**Document section**
◆ ◆ ◆ ◆ ◆
WHEREAS, the parties hereto have entered into the First Amendment to Amended and Restated Subordinated Loan Agreement as of March 25, 1998 (the "First Amendment"), which added new definitions to, and amended and restated existing definitions in, Section 1.1 of the Loan Agreement for the purpose of clarifying certain terms relating the to Acquisition Loans eligible to be financed under the Loan Agreement;
WHEREAS, the parties desire to further amend the Loan Agreement to provide for the financing of mortgage loans thereunder, as provided below;
WHEREAS, the parties hereto disclaim any intent to effect a novation or an extinguishment or discharge of any liability or obligation under the Loan Agreement arising prior to the date of this Second Amendment;
NOW, THEREFORE, in consideration of the foregoing and the mutual covenants and agreements set forth herein, the parties hereto agree as follows:
Section 1. AMENDMENTS TO THE LOAN AGREEMENT.
1.1 Additional Definitions. Section 1.1 of the Loan Agreement is amended by adding the following definitions thereto in appropriate alphabetical order:
"Asset Loan Amount" means an amount equal to the portion of an Acquisition Loan applied toward the purchase of a particular Eligible Asset.
"Eligible Franchise Loan Assets" means loans made by the Company to Dealers in accordance with the Franchise Loan Origination Guidelines, any assets collateralizing such loans and any assets acquired from Dealers in sale/leaseback transactions.
"Eligible Mortgage Loan Assets" means loans made by the Company to Mortgagors in accordance with the Mortgage Loan Origination Guidelines and any assets collateralizing such loans.
"Franchise Loan Origination Guidelines" means Company's loan origination guidelines relating to Franchise Loan Receivables existing on the date hereof and attached as Schedule 1.1(b) hereto, as modified from time to time with the prior written consent of Requisite Lenders; provided that any such modifications are approved by the nationally recognized statistical rating organization(s) then rating the certificates issued in Securitization Transactions.
"Franchise Loan Receivable" means any term loan made by Company to a Dealer, or to a wholly-owned Subsidiary of Company in connection with a sale/leaseback transaction pursuant to the Sale/Leaseback Program, in each case as amended, modified or supplemented from time to time, and all rights of every nature of Customer and all obligations of Dealer or the wholly-owned Subsidiary of Company, as the case may be, thereunder.
"Mortgage Loan Origination Guidelines" means Company's loan origination guidelines relating to Mortgage Loan Receivables existing on the date hereof and attached as Schedule 1.1(b) hereto, as modified from time to time with the prior written consent of Requisite Lenders.
"Mortgage Loan Program" means the mortgage loan financing program described in the Mortgage Loan Origination Guidelines.
◆ ◆ ◆ ◆ ◆
**Source excerpt**
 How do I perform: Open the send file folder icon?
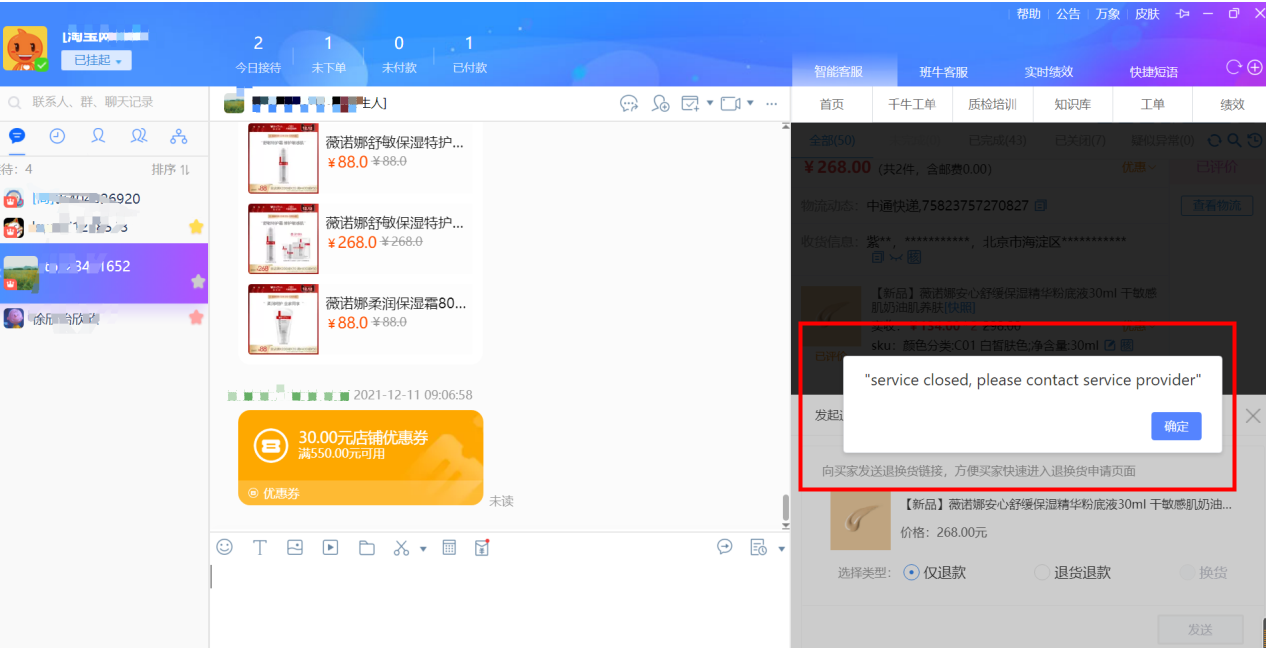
◆ ◆ ◆ ◆ ◆
**What you will do**
**1)** Decide whether each statement agrees with the loan agreement amendment, answering yes or no and quoting the deciding words: (a) The First Amendment was entered into as of March 25, 1998. (b) Eligible Mortgage Loan Assets include assets acquired from Dealers in sale/leaseback transactions. (c) The parties intend to effect a novation of liabilities arising before the Second Amendment.
**2)** Please reproduce the loan agreement amendment word for word from "1.1 Additional Definitions." to "particular Eligible Asset.".
The material is separate from the loan agreement amendment.

**Results by task**
**1)**
(a) Yes: "as of March 25, 1998 (the "First Amendment")"
(b) No: ""Eligible Mortgage Loan Assets" means loans made by the Company to Mortgagors in accordance with the Mortgage Loan Origination Guidelines and any assets collateralizing such loans."
(c) No: "the parties hereto disclaim any intent to effect a novation"

**2)**
1.1 Additional Definitions. Section 1.1 of the Loan Agreement is amended by adding the following definitions thereto in appropriate alphabetical order:
"Asset Loan Amount" means an amount equal to the portion of an Acquisition Loan applied toward the purchase of a particular Eligible Asset.